Proposed transaction



  1. In terms of the proposed transaction Newco intends to acquire Sectional Poles from H&W as a going concern. On completion of the transaction Newco will have sole control over Sectional Poles.



Rationale for the transaction



  1. Corvest’s rationale is that this transaction presents an attractive private equity investment opportunity, from which potentially attractive returns might result.



  1. H&W submitted that this transaction is part of its strategy to inter alia, reduce its debt burden in light of the economic downturn.



Effect on competition



  1. There is no horizontal overlap between the activities of the merging parties as the acquiring group does not provide any products or services that are similar to those provided by the target firm.



Public interest



  1. The merging parties submitted that the proposed transaction will not result in any job losses and as a result will have no impact on public interest.2





Conclusion



  1. We approve the proposed transaction unconditionally.
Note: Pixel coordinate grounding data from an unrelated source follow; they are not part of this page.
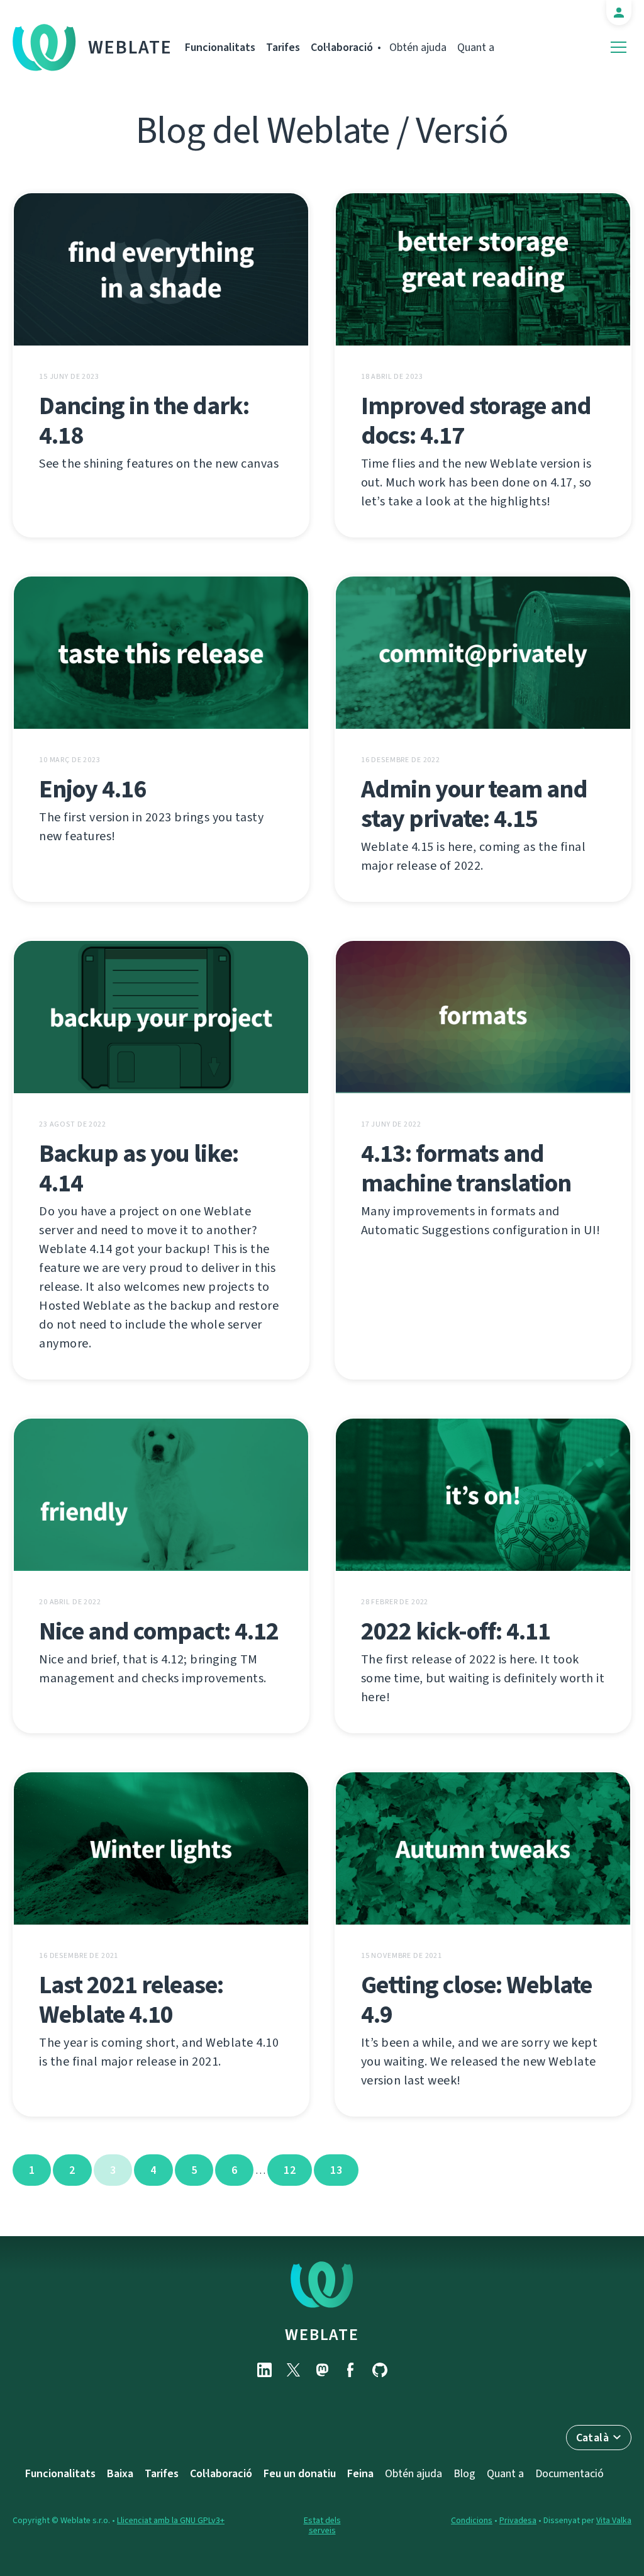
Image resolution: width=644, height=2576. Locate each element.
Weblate (130, 47)
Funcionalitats (220, 47)
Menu (618, 47)
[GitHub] (379, 2370)
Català (592, 2437)
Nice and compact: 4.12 (159, 1631)
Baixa (120, 2473)
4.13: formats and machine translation (466, 1168)
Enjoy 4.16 (92, 789)
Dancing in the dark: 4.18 (144, 420)
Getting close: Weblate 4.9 (476, 1999)
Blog (464, 2473)
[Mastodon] (322, 2370)
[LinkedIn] (264, 2370)
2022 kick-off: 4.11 (455, 1631)
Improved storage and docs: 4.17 (476, 420)
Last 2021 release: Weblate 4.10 (131, 1999)
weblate (321, 2334)
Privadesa (517, 2520)
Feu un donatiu (300, 2473)
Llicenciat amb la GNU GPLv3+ (171, 2520)
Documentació (569, 2473)
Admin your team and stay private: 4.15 (474, 803)
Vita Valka (613, 2520)
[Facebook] (350, 2370)
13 (336, 2170)
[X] (293, 2370)
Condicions (471, 2520)
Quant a (475, 47)
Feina (360, 2473)
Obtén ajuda (418, 47)
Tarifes (283, 47)
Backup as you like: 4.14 (138, 1168)
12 (290, 2170)
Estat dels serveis (322, 2525)
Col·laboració (342, 47)
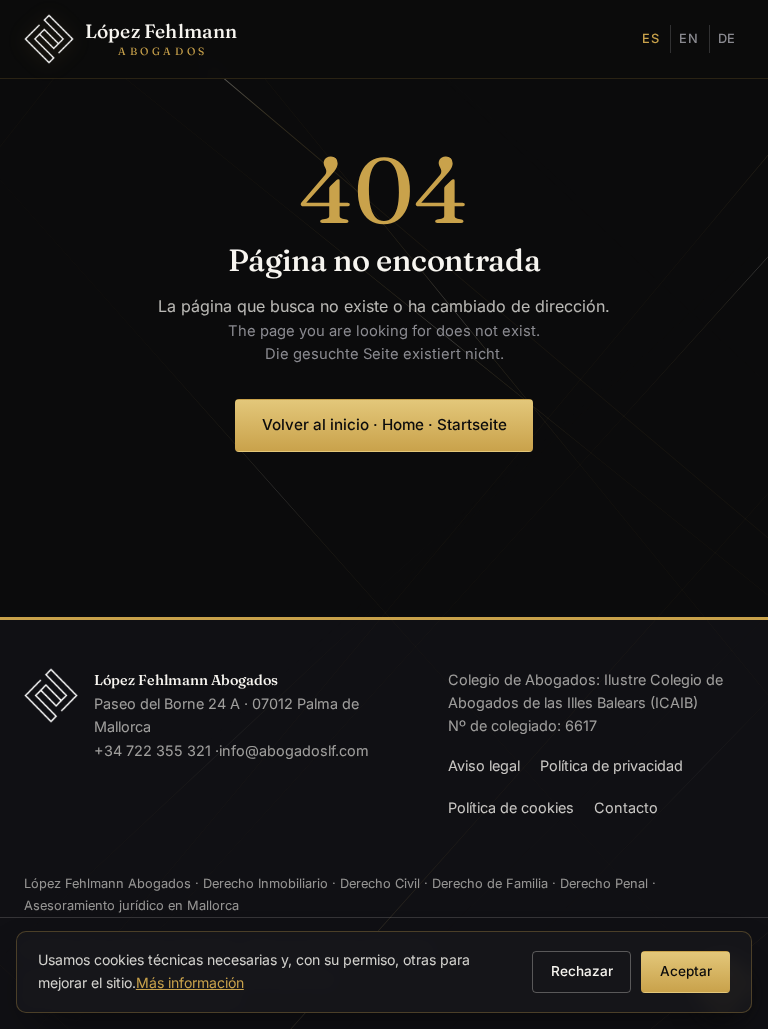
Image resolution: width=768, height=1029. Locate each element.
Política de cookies (511, 807)
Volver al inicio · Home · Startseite (384, 424)
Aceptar (686, 971)
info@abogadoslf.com (294, 750)
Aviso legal (484, 765)
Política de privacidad (611, 765)
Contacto (626, 807)
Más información (190, 982)
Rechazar (582, 971)
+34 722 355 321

____________________ 05 April 2013

Norman Manoim Date



Andreas Wessels and Medi Mokuena concurring



Tribunal researcher: Ipeleng Selaledi

For the merging parties: Kayley De Oliveira and Natalie von Ey of Cliffe Dekker Hofmeyr

For the Commission: Portia Bele

1RMB Corvest holds 66.7% in Corvest 100 (Pty) Ltd (“Corvest 100”). Corvest 100 holds preference shares in Shalamuka Fund Manager (Pty) Ltd (“Shalamuka Fund”), entitling it to 48.98% of the economic interest in Shalamuka Fund. Shalamuka Fund owns shares in Shalamuka Capital (Pty) Ltd (“Shalamuka Capital”) that entitles it to 50.26% of the economic benefits of Shalamuka Capital, with the balance owned by Corvest 100 through a preference share structure. Shalamuka Capital holds 22% of the shares in Newco and as RMB Corvest controls Shalamuka Capital by virtue of the shareholders agreement, RMB Corvest is the ultimate controller of Newco.

2See form CC4 (1) on page 8 of the record.